Stored items
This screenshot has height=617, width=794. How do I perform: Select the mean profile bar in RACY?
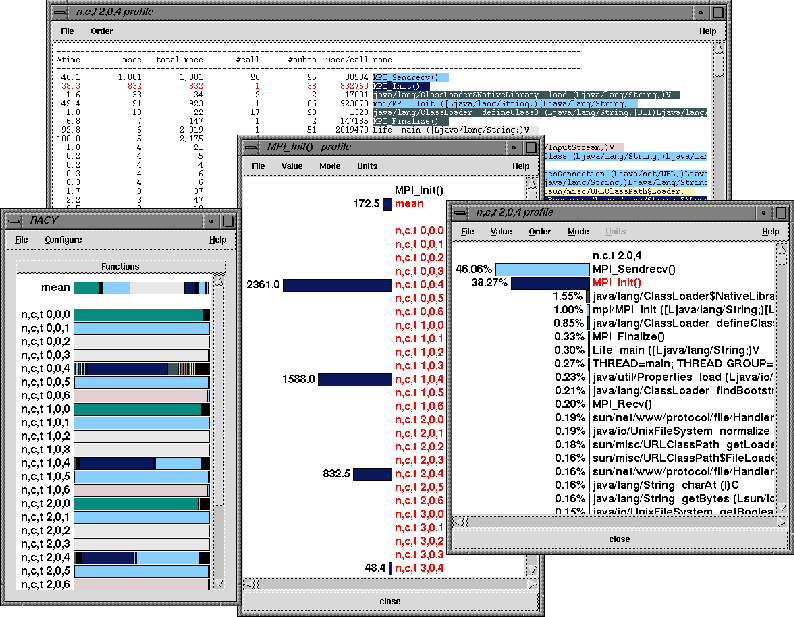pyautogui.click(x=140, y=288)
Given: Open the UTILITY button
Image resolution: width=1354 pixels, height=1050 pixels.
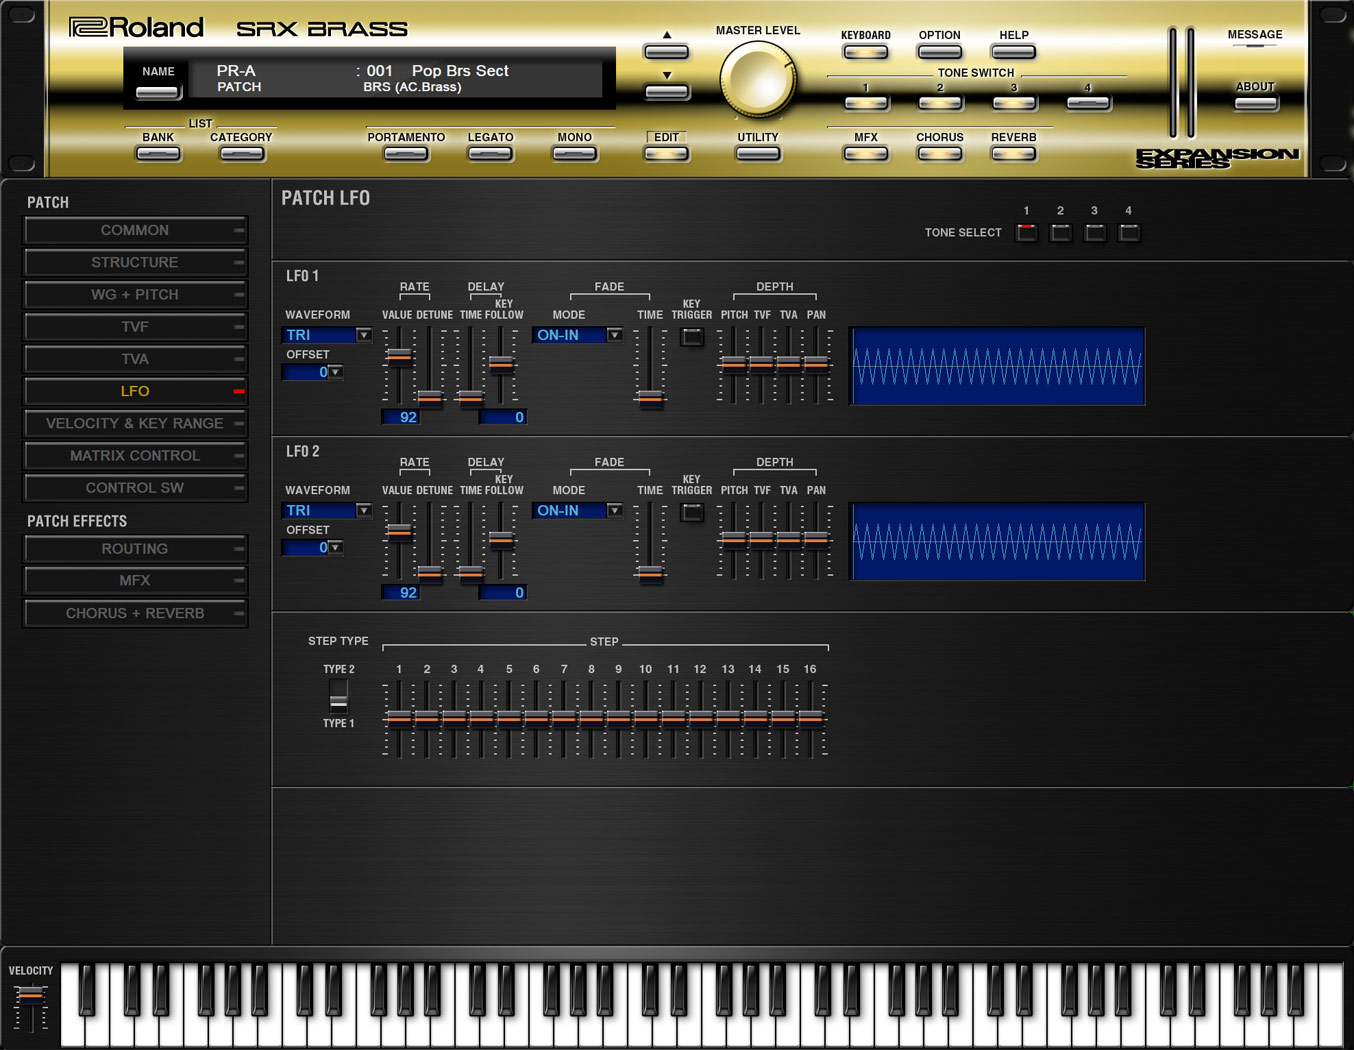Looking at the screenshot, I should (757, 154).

◆ **EXERCISE**: The result should be the full set of entries above, restated exactly and without images.

◆ **ANSWER SECTION**:
This screenshot has height=617, width=794. How do I perform: Select the mean profile bar in RACY?
pyautogui.click(x=140, y=288)
Given: Open the UTILITY button
Image resolution: width=1354 pixels, height=1050 pixels.
Looking at the screenshot, I should (757, 154).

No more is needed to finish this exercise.